• Material:

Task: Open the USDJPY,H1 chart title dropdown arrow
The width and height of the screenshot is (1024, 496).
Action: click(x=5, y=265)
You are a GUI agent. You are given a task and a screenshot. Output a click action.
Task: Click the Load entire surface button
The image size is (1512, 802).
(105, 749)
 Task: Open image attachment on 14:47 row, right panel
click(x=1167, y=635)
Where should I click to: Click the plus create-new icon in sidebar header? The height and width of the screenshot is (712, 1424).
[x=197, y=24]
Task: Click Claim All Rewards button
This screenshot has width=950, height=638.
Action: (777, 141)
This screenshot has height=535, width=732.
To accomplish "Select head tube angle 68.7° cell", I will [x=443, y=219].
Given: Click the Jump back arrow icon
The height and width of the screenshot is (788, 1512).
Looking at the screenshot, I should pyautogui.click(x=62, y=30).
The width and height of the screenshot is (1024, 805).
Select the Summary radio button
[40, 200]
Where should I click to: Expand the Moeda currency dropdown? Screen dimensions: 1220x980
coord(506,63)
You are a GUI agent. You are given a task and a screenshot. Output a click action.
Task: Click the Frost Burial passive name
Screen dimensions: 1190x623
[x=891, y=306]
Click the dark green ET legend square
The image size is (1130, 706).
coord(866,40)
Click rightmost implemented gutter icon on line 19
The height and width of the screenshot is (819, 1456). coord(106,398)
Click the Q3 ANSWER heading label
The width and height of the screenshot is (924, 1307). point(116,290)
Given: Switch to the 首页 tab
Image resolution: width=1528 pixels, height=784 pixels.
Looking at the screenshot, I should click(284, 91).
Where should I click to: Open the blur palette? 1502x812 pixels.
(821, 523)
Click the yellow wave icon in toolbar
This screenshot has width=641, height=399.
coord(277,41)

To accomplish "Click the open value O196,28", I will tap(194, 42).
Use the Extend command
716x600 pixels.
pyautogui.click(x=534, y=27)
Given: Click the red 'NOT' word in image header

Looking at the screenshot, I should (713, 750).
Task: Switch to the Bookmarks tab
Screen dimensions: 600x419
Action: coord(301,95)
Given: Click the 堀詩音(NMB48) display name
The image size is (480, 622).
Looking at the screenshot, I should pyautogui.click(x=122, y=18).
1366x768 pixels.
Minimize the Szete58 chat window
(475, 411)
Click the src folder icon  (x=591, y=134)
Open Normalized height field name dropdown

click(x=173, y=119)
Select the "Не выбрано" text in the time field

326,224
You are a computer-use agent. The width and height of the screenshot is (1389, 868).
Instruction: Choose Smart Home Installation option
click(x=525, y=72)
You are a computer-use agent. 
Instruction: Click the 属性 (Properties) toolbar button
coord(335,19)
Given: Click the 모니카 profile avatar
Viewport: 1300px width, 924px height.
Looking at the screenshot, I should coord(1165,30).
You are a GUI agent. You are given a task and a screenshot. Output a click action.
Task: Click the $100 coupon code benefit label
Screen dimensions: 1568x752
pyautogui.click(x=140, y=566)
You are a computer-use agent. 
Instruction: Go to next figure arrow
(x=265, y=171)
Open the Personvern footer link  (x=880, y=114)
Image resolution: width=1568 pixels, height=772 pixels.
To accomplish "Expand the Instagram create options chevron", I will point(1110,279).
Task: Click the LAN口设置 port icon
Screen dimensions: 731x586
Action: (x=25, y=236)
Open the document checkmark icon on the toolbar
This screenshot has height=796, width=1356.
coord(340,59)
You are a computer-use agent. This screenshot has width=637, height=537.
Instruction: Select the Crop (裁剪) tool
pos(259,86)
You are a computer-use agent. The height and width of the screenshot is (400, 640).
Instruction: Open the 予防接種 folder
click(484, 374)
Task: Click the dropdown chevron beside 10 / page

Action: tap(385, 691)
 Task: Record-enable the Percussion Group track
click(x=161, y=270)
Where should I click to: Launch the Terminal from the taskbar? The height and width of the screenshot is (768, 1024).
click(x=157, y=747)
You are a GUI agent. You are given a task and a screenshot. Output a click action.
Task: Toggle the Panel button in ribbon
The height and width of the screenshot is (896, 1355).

• Problem statement: Copy out the listing above word for word, starting at the line that contains "1366x768 pixels." and stopping after the line that contains "Looking at the screenshot, I should coord(1165,30).".

• Completed task:
1366x768 pixels.
Minimize the Szete58 chat window
(475, 411)
Click the src folder icon  (x=591, y=134)
Open Normalized height field name dropdown

click(x=173, y=119)
Select the "Не выбрано" text in the time field

326,224
You are a computer-use agent. The width and height of the screenshot is (1389, 868).
Instruction: Choose Smart Home Installation option
click(x=525, y=72)
You are a computer-use agent. 
Instruction: Click the 属性 (Properties) toolbar button
coord(335,19)
Given: Click the 모니카 profile avatar
Viewport: 1300px width, 924px height.
Looking at the screenshot, I should coord(1165,30).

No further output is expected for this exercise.